Ici-bas

Comme Le Torrent Se précipite Vers La Mer, Comme Le Soleil Et La Lune Glissent Par Delà Les Montagnes Du Couchant, Comme les Jours Et Les Nuits Les Heures Et Les Instants S'enfuient, La Vie Humaine S'écoule Inexorablement. Padmasambhava (VIIIe Siècle)

Le Désert Du Corps




Parfois, le dégoût nous prend par la peau, tout a une saveur de poussière, le corps est froid plein de fièvres et l’air nous étouffe. C’est une pesanteur que l’on traîne dans l’écoulement implacable des jours.

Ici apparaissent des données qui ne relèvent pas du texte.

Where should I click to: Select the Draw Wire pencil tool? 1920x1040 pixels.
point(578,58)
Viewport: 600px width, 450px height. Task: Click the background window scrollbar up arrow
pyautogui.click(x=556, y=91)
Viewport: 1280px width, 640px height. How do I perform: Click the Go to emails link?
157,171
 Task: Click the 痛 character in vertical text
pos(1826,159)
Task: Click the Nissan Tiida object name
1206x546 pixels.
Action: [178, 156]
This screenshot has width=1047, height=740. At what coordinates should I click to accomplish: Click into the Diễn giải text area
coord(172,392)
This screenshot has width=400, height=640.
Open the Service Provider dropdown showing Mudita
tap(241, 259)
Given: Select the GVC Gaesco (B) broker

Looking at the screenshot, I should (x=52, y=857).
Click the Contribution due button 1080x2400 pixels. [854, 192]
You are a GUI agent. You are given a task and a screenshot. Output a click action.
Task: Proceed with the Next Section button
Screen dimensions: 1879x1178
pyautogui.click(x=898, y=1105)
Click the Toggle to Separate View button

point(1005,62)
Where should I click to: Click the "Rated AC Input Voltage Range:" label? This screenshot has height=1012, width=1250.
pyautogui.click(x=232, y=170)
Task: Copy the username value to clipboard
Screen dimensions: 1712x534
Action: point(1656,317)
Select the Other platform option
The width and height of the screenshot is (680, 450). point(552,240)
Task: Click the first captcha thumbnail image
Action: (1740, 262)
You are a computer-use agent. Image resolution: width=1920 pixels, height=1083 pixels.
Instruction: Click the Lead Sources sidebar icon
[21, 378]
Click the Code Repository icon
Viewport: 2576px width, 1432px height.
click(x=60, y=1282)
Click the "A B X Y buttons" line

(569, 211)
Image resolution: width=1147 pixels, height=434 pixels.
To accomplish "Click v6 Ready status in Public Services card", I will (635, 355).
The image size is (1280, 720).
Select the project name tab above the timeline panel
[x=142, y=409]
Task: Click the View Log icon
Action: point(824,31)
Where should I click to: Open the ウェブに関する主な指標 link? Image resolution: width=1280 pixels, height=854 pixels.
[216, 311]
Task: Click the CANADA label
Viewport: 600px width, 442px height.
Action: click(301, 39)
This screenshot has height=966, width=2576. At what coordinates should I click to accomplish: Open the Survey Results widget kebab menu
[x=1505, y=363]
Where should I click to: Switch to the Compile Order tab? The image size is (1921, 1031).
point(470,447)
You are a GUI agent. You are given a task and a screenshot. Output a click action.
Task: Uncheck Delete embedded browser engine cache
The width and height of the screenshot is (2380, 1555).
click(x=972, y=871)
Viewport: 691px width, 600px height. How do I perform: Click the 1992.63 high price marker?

« Mourir, disait le chanteur, ce n’est pas là ce que je redoute, mais vieillir » vieillir, et chaque jour un peu d’oreille, un peu de regard, un peu de goût m’est enlevé, le monde se rétrécit et pourtant tout me semble plus lointain, plus absent.

Les roches les plus dures se laissent éroder par le vent, les corps les plus solides se laissent emporter par le temps, et là les marchands de Jouvence ne manquent pas, avec leurs crèmes, leurs liftings, leurs cures et leurs remèdes, leurs voyages organisés vers l’oubli.

On s’attendait au miracle, on découvre le mirage et chaque ride, chaque douleur, est là pour ramener à l’inéluctable.

Vieillir et refuser de vieillir va être source de tous les mirages, mais vieillir et accepter de vieillir va être source de miracles.

Même si c’est là un désert dont on parle peu ou dont on parle mal, la vieillesse comme la maladie, est parfois un désert long à traverser dont on ne voit pas, d’issue autre que fatale.

Et pourtant à travers l’acceptation de notre être comme mortel peut s’éveiller en nous l’oasis.

« Tout ce qui est composé sera décomposé », ce n’est pas une vérité triste, c’est simplement l’évidence, épouser cette évidence nous rend capables de vivre avec une intensité nouvelle l’« instant », d’en apprécier les moindres nuances, car ce paysage, ce visage, ce quotidien dans son austérité, bientôt nous savons qu’il n’en restera rien.

Le désert nous révèle la fugacité, la fragilité de l’existence humaine, et quand on a renoncé aux mirages, c’est-à-dire quand on a renoncé à combler le vide avec des riens, se révèle le miracle de cet « instant ».

Il faut avoir été privé de ses jambes pour s’étonner de mettre un pied l’un devant l’autre ; il faut avoir été empêché dans son souffle pour s’étonner du moindre inspir.

On rencontre auprès de certains grands malades ou de certains vieillards des fraîcheurs d’oasis, car s’il y a de la clarté dans le regard d’un enfant, il y a de la lumière dans celui du vieil homme, une lumière qui a vu la nuit, une innocence qui a traversé le désert, une innocence qui n’ignore rien des duretés et des splendeurs de l’existence.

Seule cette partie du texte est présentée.